Records from a dataset:
+ + + +

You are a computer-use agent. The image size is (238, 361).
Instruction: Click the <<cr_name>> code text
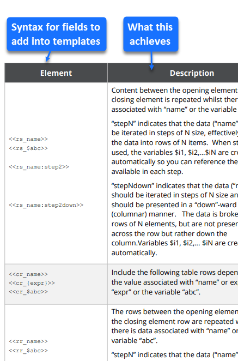click(x=28, y=274)

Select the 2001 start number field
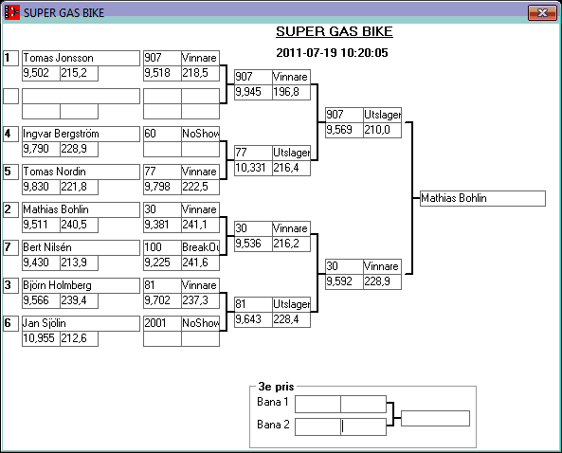click(x=162, y=323)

+ + + +

> **PROBLEM DETAILS**: Would you reproduce the records exactly as they stand, but without the pictures?

> **TASK ANSWER**:
You are a computer-use agent. The image size is (238, 361).
Instruction: Click the <<cr_name>> code text
click(x=28, y=274)

Select the 2001 start number field
click(x=162, y=323)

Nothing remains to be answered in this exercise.